A novel in particular which has seen dual criticisms is Hanya Yanagihara’s A Little Life. This novel of more than 700 pages explores the lives of four university friends in America as they journey their way through adulthood. Although it doesn’t focus on the experiences of women, it definitely encapsulates the ideas of ’sad girl’ fiction. The novel has received rave reviews among readers, with an overall score of 4.33 on Goodreads as well as a 5/5 rating on Waterstones. In addition to this, the work has acquired critical fame, winning the Kirkus Prize and becoming a finalist for the Man Booker Prize. Also, this prominence has been recognised by BookTok, Bookstagram, and BookTube, with creators such as Jack Edwards vlogging their experience reading the lengthy book. However, it is not the size of A Little Life that has captured the attention of readers; it is the expansive list of trigger warnings. It is rare to find a review of the book that doesn’t involve a warning to future readers to educate themselves on the difficult subject matters which are described in detail throughout. Some have even gone as far as to label the text “trauma porn” due to its seemingly never-ending list of sensitive themes.
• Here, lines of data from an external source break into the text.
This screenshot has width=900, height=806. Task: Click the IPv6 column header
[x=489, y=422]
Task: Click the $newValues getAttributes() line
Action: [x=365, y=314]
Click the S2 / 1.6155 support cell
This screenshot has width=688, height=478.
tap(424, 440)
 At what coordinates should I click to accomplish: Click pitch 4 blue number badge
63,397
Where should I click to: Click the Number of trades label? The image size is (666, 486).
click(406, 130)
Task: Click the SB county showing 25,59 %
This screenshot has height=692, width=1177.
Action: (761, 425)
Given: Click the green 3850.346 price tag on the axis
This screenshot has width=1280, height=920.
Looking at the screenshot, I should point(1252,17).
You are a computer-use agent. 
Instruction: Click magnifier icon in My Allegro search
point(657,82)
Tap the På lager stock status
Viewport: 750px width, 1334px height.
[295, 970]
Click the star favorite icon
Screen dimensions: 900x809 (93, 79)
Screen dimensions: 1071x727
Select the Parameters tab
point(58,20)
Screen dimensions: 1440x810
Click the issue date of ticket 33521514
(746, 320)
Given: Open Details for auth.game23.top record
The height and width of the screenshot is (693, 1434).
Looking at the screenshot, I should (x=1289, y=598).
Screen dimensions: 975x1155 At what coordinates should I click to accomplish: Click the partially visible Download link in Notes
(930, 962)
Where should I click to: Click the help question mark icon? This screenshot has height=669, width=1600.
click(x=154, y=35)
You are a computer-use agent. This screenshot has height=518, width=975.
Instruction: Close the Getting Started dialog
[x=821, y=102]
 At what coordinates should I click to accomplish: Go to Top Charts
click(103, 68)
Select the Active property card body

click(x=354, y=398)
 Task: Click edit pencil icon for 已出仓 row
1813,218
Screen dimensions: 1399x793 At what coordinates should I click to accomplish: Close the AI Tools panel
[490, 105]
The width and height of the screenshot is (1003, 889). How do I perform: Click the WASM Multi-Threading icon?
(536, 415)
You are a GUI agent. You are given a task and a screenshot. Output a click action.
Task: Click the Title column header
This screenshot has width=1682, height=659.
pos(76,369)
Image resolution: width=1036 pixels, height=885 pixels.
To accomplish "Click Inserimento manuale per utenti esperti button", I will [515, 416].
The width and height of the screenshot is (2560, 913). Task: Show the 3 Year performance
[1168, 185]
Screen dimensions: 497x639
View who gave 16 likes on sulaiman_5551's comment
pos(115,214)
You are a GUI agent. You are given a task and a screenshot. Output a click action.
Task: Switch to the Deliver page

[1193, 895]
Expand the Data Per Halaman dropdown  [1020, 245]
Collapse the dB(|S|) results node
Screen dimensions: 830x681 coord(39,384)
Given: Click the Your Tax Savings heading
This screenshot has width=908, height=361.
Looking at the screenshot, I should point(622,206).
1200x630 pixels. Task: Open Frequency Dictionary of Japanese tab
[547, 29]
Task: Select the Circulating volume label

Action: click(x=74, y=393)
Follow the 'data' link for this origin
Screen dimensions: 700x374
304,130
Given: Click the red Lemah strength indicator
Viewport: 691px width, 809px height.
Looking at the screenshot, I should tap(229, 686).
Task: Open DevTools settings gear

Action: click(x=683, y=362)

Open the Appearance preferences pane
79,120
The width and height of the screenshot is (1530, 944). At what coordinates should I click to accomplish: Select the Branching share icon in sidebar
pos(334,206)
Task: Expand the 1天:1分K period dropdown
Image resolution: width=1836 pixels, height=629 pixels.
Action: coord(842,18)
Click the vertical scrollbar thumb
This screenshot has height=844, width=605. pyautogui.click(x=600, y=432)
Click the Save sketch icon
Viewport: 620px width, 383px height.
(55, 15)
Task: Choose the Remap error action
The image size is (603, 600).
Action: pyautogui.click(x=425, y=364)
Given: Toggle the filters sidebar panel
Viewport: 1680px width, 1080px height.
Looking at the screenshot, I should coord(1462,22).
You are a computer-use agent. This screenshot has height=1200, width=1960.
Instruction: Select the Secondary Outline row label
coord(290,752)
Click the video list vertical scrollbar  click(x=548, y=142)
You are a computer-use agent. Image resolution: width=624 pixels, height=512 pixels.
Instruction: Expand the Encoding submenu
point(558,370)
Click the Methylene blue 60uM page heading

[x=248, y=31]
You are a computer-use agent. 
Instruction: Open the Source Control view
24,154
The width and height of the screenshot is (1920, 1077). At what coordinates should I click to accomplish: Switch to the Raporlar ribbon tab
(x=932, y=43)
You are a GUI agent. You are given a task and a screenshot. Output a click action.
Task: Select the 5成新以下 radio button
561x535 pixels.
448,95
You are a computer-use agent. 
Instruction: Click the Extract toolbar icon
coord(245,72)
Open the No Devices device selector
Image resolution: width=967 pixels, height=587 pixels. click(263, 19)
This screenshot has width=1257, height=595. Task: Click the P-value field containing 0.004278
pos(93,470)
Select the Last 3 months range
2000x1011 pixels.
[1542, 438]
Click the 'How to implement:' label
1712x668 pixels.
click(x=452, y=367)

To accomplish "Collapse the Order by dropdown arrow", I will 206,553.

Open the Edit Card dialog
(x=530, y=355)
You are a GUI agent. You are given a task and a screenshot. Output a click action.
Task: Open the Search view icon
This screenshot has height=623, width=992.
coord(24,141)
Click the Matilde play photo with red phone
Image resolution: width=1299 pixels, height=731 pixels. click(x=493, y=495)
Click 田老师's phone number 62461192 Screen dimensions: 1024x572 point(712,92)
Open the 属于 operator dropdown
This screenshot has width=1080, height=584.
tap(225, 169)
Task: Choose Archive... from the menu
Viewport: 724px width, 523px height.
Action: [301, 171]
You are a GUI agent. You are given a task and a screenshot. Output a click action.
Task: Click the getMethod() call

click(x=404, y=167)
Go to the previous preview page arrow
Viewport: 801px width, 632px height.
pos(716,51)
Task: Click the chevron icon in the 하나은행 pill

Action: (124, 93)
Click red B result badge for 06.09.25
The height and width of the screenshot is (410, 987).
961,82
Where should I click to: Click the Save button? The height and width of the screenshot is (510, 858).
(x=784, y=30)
However, reviewers are also keen to emphasise Yanagihara’s incredible prose and skill in storytelling which has made her work so popular and positively reviewed. Potentially, this makes A Little Life the perfect case study of ‘sad girl’ fiction and its controversies; how do you find the right balance in a ‘sad’ novel without crossing boundaries of extreme trauma?


Overall, there is a big conversation around the popularity of ‘sad girl’ fiction, especially with the oncoming winter months. Some question whether authors exploit trauma in trade for book sales and go so far as to criticse this trend for worsening readers’ mental health. On the other hand, this genre has been praised for highlighting authentic, real-life experiences of many people – women in particular – providing them with comfort in the knowledge that their struggles are shared. Therefore, it is clear that, with caution, this genre can thrive. It opens up crucial conversations on shared experiences and, most importantly, gives a sense of safety to those who are in need of it.